Laura Skouvig is Associate Professor at University of Copenhagen. Her research field is information history in eighteenth-century Denmark. She focuses on information as a human creation, shaped by writing as technology, and conveyed by genres in networks of actors handling information.
This Copyright Kills Fascists: Debunking the Mythology Surrounding Woody Guthrie, “This Land is Your Land,” and the Public Domain
by Dr. Jason Lee Guthrie
p. 17-38
Abstract:
Advocates of an expanded public domain and less restrictive copyright policies have made Woody Guthrie a cause célèbre for their point of view. Meditations on his artistic persona are used to support their argument, as is a direct quote about copyright that is cited with surprising frequency despite lacking proper citation. This research locates the source for Guthrie’s copyright quote and corrects several false assumptions about its meaning as well as about Guthrie’s wider copyright activities. For proponents of public domain expansion that have mythologized Guthrie, this research thoroughly debunks that myth.

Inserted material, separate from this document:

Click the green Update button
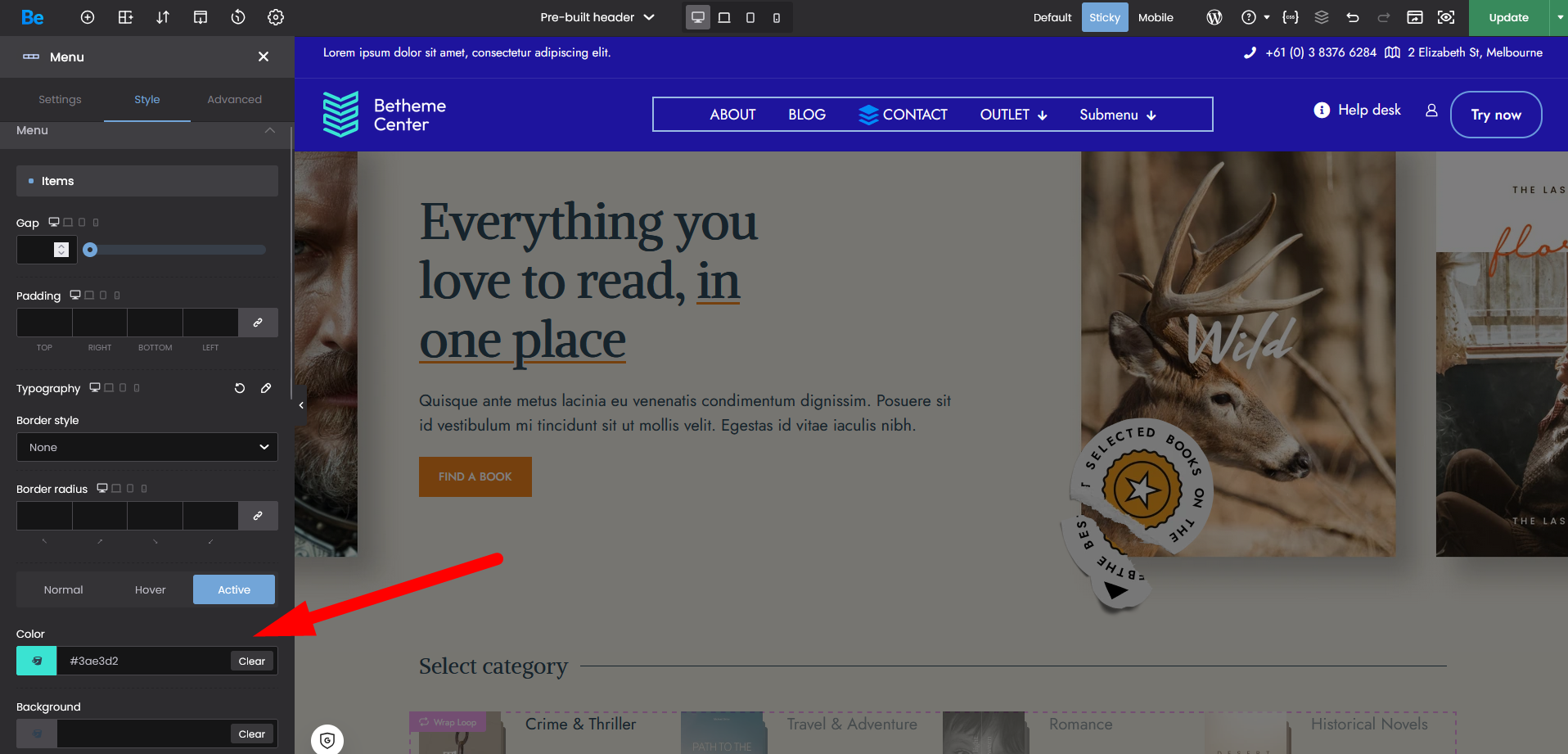Screen dimensions: 1568x754 (1508, 17)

Jason Lee Guthrie is an assistant professor of Communication and Media Studies at Clayton State University. He is a historian of copyright law and production cultures in the creative industries. While their similar surnames inspired his interest, Jason has no connection to Woody Guthrie.
Federal Support For The Development Of Speech Synthesis Technologies: A Case Study Of The Kurzweil Reading Machine
by Sarah A. Bell
p. 39-65
Abstract:
This case study situates an early text-to-speech computer developed for blind persons, the Kurzweil Reading Machine (KRM), within a broader history of speech synthesis technologies. Though typically no more than a footnote in the technical history of speech synthesis, I show that the KRM was still a powerful symbol of innovation that reveals how disability can be used as a pretext for funding technology development. I argue that various boosters held the KRM up as a symbol of technological solutionism that promised to fully enroll blind people into the US political economy. However, the success of the KRM as a symbol belies its technical flaws, the federal subsidies needed to bring it to fruition, and the structural barriers to its use that were elided by its utopian promise.
Sarah A. Bell is assistant professor of digital media at Michigan Technological University. Her book-length media history of voice synthesis technologies is forthcoming from The MIT Press in 2023. She was Digital Studies Scholar at the John W. Kluge Center in 2018.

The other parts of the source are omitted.